[erlang-questions] XML parser that works on binaries

Willem de Jong w.a.de.jong@REDACTED
Fri Nov 23 17:44:19 CET 2007

I have a version of erlsom that works on binaries. I made it because I
thought it would be faster, but it turned out that this was not the case. I
guess that this will change with release 12, and I am planning to revive it.

The current version works only on UTF-8 encoded binaries. I remember that I
hadn't quite figured out how I could make a version for UTF-16 without
copying the entire SAX parser (and slightly modifiying it in many places,
obviously). Actually, one for UTF-16 be and one for le. Not that that would
be such a big issue, but it is just not very nice.

Why do you want a parser that works on binaries?

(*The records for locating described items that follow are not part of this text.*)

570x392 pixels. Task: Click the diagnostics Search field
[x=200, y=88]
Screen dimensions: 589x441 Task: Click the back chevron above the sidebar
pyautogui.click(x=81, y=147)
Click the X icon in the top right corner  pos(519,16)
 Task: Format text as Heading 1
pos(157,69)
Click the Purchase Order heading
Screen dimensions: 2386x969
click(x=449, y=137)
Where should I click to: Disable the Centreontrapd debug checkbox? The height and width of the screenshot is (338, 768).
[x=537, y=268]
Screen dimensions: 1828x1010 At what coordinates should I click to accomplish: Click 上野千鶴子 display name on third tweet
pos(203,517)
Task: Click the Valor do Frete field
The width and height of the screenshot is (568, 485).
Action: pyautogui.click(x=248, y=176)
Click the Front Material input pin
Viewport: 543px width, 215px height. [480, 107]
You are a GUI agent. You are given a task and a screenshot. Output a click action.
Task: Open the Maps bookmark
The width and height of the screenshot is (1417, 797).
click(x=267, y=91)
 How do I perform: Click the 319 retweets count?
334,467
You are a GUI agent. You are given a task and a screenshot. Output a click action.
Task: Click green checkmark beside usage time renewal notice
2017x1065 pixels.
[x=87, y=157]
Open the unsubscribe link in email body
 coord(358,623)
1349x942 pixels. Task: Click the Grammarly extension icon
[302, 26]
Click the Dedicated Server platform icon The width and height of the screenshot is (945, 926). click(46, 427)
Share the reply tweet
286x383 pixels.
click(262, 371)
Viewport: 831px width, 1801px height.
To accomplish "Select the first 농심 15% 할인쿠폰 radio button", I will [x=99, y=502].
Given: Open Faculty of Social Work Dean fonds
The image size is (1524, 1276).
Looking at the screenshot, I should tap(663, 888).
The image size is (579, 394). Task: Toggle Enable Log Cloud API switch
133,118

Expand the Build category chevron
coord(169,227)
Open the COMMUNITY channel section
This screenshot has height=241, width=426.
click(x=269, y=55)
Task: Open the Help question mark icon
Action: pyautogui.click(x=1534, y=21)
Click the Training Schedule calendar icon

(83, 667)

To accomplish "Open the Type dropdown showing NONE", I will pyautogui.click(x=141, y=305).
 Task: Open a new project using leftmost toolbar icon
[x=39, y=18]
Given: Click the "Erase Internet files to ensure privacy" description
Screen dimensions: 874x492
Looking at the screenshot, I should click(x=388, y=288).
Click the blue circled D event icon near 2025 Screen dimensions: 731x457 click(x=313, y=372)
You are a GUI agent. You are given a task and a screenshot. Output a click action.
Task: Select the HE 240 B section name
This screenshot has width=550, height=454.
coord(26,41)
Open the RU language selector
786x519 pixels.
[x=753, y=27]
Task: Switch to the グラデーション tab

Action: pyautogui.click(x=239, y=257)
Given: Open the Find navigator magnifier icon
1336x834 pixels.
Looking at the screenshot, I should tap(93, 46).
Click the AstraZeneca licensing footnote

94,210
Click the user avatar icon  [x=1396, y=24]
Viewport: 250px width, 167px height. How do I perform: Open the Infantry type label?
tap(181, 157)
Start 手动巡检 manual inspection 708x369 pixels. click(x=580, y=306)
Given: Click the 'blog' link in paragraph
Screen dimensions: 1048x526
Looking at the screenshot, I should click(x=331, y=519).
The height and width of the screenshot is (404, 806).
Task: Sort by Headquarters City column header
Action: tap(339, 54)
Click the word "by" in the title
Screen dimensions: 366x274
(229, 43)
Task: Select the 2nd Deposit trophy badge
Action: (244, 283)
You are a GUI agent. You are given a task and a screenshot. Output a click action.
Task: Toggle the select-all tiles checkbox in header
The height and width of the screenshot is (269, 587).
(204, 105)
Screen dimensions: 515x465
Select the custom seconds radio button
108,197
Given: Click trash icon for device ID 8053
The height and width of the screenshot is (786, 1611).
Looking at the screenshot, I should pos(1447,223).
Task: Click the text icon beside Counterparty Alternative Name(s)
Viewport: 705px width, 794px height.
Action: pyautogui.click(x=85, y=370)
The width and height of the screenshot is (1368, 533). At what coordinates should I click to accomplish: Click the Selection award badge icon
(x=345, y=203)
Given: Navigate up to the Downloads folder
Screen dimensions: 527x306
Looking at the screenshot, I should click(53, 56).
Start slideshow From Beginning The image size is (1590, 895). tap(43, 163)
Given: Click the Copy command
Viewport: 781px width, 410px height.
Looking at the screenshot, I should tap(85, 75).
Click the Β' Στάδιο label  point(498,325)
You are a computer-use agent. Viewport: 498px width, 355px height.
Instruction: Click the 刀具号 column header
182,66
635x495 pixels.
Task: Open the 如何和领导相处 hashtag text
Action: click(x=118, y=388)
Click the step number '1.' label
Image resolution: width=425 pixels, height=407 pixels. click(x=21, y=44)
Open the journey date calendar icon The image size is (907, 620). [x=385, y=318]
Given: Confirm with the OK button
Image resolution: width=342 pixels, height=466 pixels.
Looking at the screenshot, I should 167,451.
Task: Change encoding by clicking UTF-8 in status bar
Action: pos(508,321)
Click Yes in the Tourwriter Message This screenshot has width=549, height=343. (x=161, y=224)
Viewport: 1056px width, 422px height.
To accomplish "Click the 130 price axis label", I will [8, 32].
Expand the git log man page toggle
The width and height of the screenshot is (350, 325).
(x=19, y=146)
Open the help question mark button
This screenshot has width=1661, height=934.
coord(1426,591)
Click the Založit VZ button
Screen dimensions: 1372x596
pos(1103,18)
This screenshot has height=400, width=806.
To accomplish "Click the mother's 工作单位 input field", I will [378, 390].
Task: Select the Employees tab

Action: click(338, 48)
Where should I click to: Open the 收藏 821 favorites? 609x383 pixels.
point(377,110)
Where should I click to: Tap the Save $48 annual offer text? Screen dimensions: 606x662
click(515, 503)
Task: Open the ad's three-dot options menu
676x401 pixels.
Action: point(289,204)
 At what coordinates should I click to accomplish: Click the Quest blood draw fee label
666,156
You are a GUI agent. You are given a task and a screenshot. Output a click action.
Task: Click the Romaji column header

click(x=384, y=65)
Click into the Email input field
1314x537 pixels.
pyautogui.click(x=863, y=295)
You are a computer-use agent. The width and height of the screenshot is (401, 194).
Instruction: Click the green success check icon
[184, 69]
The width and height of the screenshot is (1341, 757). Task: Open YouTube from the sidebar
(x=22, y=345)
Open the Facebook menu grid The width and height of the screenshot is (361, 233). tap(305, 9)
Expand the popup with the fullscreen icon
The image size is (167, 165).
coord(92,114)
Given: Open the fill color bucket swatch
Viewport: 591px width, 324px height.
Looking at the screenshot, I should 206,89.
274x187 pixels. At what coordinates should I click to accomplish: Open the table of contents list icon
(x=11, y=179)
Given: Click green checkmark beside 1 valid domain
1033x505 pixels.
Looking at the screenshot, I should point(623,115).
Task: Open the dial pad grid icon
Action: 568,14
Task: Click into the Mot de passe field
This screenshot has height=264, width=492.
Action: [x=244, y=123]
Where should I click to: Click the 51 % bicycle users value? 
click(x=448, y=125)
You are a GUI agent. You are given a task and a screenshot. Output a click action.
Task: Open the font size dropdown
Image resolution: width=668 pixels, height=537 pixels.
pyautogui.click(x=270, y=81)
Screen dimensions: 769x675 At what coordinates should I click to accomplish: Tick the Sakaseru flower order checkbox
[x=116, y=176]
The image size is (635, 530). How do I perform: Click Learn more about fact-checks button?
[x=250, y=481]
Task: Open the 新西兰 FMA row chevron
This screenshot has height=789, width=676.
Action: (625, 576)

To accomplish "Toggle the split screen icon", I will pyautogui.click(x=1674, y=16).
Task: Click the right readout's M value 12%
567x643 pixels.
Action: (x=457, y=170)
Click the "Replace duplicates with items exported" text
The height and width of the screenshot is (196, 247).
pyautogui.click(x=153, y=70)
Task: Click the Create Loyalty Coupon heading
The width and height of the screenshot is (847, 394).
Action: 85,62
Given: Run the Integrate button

On 11/23/07, Ulf Wiger (TN/EAB) <ulf.wiger@REDACTED> wrote:
> Joel Reymont skrev:
> > Has anyone extracted the expat driver code from ejabberd?
> >
> > Is there another XML parser that works on binaries?
> >
> > Would hacking XMERL to work on binaries be a good idea?
> >
> >       Thanks, Joel
> Yes and no. The Xmerl parser is not easily hacked to work
> on binaries, and I think it would be a waste of time to
> do so. It would require touching most of the code.
> The right approach would be to redesign it with a proper
> tokenizer. It would then be fairly easy to either support
> two different tokenizers, or one that supports both string
> and binary input.
> Of course, this would mean a complete redesign of xmerl_scan,
> but that would have its advantages. I think the API can be kept
> and improved upon (e.g. offering a lightweight parser API
> that uses the same tokenizer and parser.)
> The quick way to do this would be e.g. to buy Joe a beer
> and convince him to share his xml parser code. Neither
> xmerl nor erlsom use a tokenizer approach, and having looked
> at Joe's stuff, I'm convinced that's the way to go.
> Meanwhile, xmerl_eventp.erl can be used to see how an xmerl
> wrapper can deal with binaries and hook into xmerl_scan.
> The trick is to use the xmerl 'fetch' hook, which is called
> each time xmerl needs more data. The fetch function needs to
> buffer input until it finds some whitespace - see
> xmerl_eventp:find_good_split/6. This has to do with entity
> expansion, if I recall correctly, so if you don't have that
> in your XML, it shouldn't matter... (don't take my word for
> it, though. It's been a few years since I last dabbled with it.)